The "mentors" that are supposed to help answer questions in the forums are essentially useless. They rarely answer questions, and when they do, they often don't provide any useful information and answer a question that is not what the person asked. For one of the assignments, many of the necessary files were missing, making it impossible to complete. That said, Andrew Ng is a great explainer and the course content is generally excellent.
by Clinton R I•
Content was solid, however too much to fit into 4-weeks. Had issues with technical errors on every single assignment. The last two weeks assignments exhibited both grader errors and work-loss errors - for both weeks (last 3 assignments) jupityr notebooks dumped significant amounts of work despite session saves, and submissions ran into 0 values for some assignments, that were later given full credit in later submission attempts.
by Matt W•
i had to fudge most of my submissions to make them fit the broken graders - and that was for those that actually had sufficient explanations in the material, and assuming the material was accurate. some areas are well explained, and its clear what's required, but others take huge leaps of expectation with little guidance, leaving the student to use trial and error to figure out what the expected solution is. that's very poor.
by Xinxing Y•
This lecture is very helpful and informative. One weak point is that there is little information on Tensorflow which makes the assignment unclear. What makes this worse is the assignment can waste you a lot of time (To be honest, my same code get different grades). And I cannot believe the team hasn't fixed any of them for over two years. There are a lot of discussions already. Coursera should really look into this.
by Mehran M•
Started this course with high expectations, coming from the previous 3 courses.Boring assignments, uninteresting topics (such as YOLO and neural style transfer), horrible video edits and Jupyter notebook issues ruined this course for me.The previous 3 courses were excellent, but this course needs more work. I wish there was more depth to the content, similar how the content were presented in the previous 3 courses.
by Stephen D•
The videos need editing. Ng repeats himself in several places as he tries to explain an idea. The programming assignments use too many global variables. The programming assignments real challenge seems to be in reshaping tensors when the reshaping is unnecessary. The wording of the problems in the quizzes needs improvement and clarification.
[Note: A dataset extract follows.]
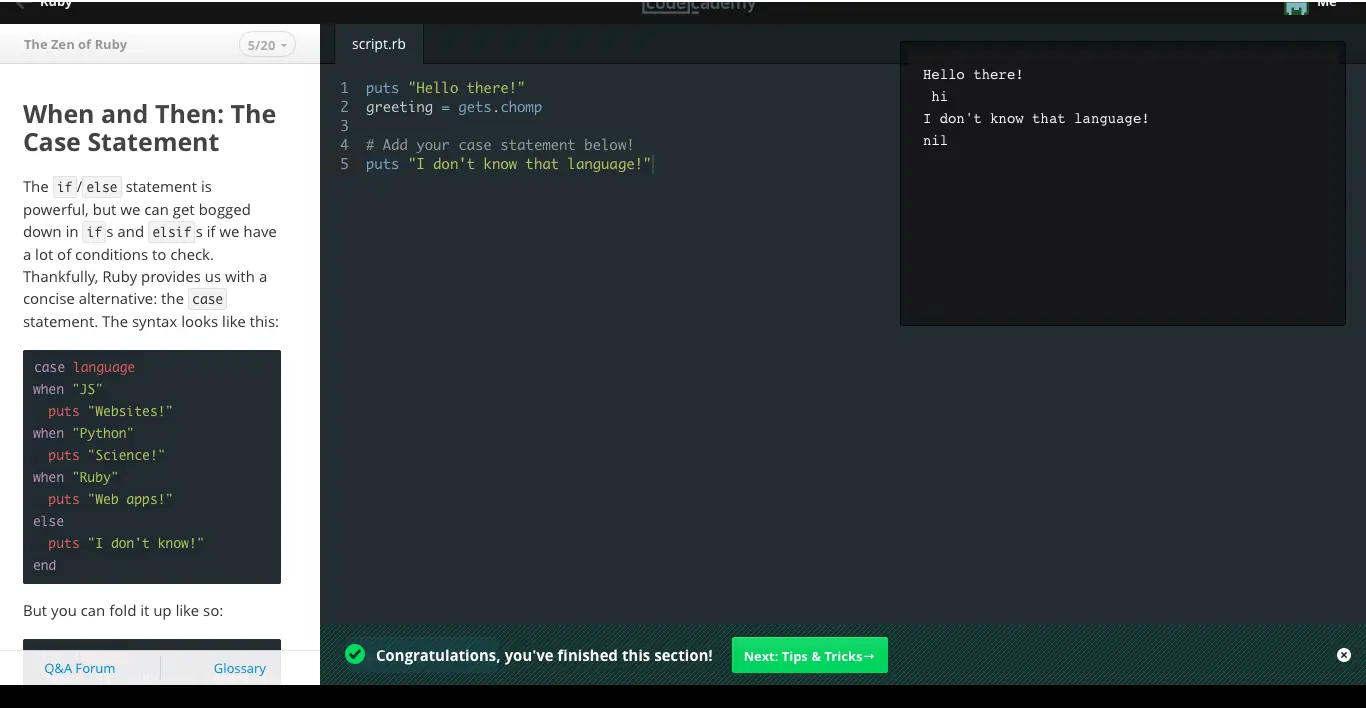
Task: Select the script.rb editor tab
Action: 378,45
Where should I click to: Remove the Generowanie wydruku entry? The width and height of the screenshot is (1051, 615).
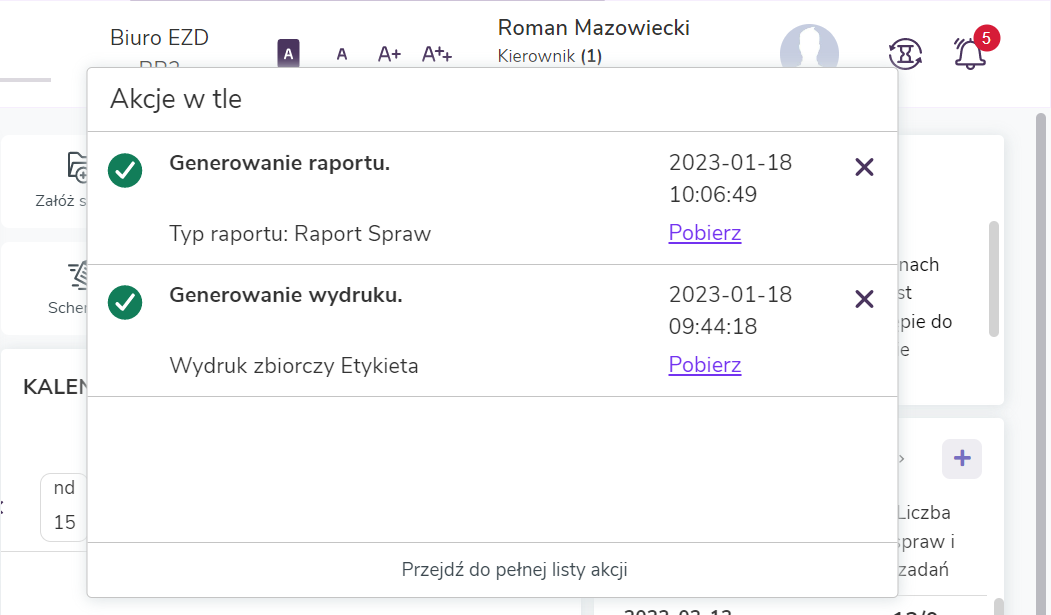(864, 299)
I liked the content. This course didn't feel polished like the others.
by Daniel L•
Too much focus on YOLO and other very computer-vision specific applications. The general introduction on ConvNets is good, but there are other applications than stuff for self-driving cars. I wish the examples were more diverse. In addition, the Jupyter notebooks used in this course are extremely unstable. You're unable to save your progress, and there will be problems submitting your coursework.
by Navid A•
While I enjoyed Andrew's course on NN, I am a bit disappointed with his CNN section for one major reason: he did not explain the philosophy behind filters, etc. Instead, he tried to cover too many things based on the latest developments in the field of CNNs. Take this course if you don't mind being exposed to the subject without understanding deeply (no pun intended!).